Our leftist politics are as much an act of generating new futurities as they are destroying and remaking new structures and/or repurposing existing ones. But often, in the process of dreaming that constitutes our radicalisms, we retreat into ahistorical and erasing revisionisms as opposed to situating our political visions within some concrete foundation. Within radical politics, Africa often exists far more comfortably as an abstracted symbol, a site of the ultimate myth-making within political imaginaries — a phenomenon to which those in the African diaspora are not immune — than it does as a geographically bounded plexus of messy and sometimes contradictory material realities.
Though bloody colonial violations have been perpetrated across the globe, the African continent was, in many ways, a ground zero for the European state- and fortress-making project. It was a place of plunder from first contact in the fifteenth and sixteenth centuries, to the 1884 Berlin Conference’s “diplomatic” distribution of land that precipitated Europe’s ongoing scramble for the continent, to coercive liberalization policies that adjusted relatively newly independent states’ infant economies in response to what for many were inescapable debts.

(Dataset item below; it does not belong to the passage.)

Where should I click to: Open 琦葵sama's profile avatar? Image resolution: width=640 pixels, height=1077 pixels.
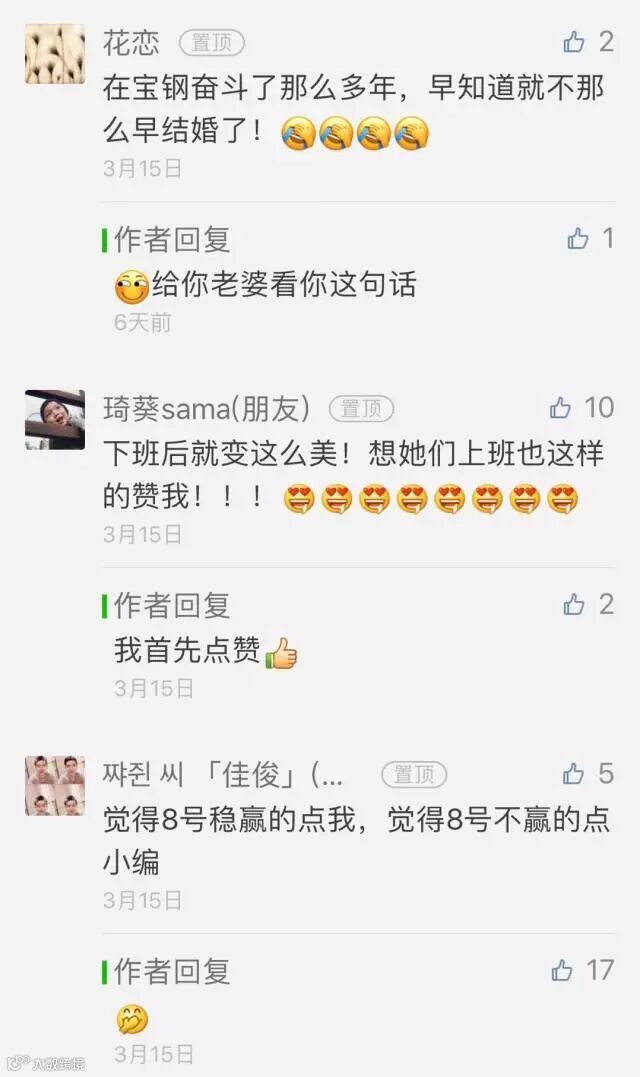pos(55,420)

King Leopold II infamously ran a slave colony in his ironically named Congo Free State, which he was able to administer under the guise of philanthropic work and the promise of abolishing the Arab slave trade in eastern Africa. Congo has not been free since. He forced the native Congolese to extract rubber to meet growing Western industrial demand. He deployed his private army, the Force Publique, to enforce resource collection quotas with chicotte whippings,…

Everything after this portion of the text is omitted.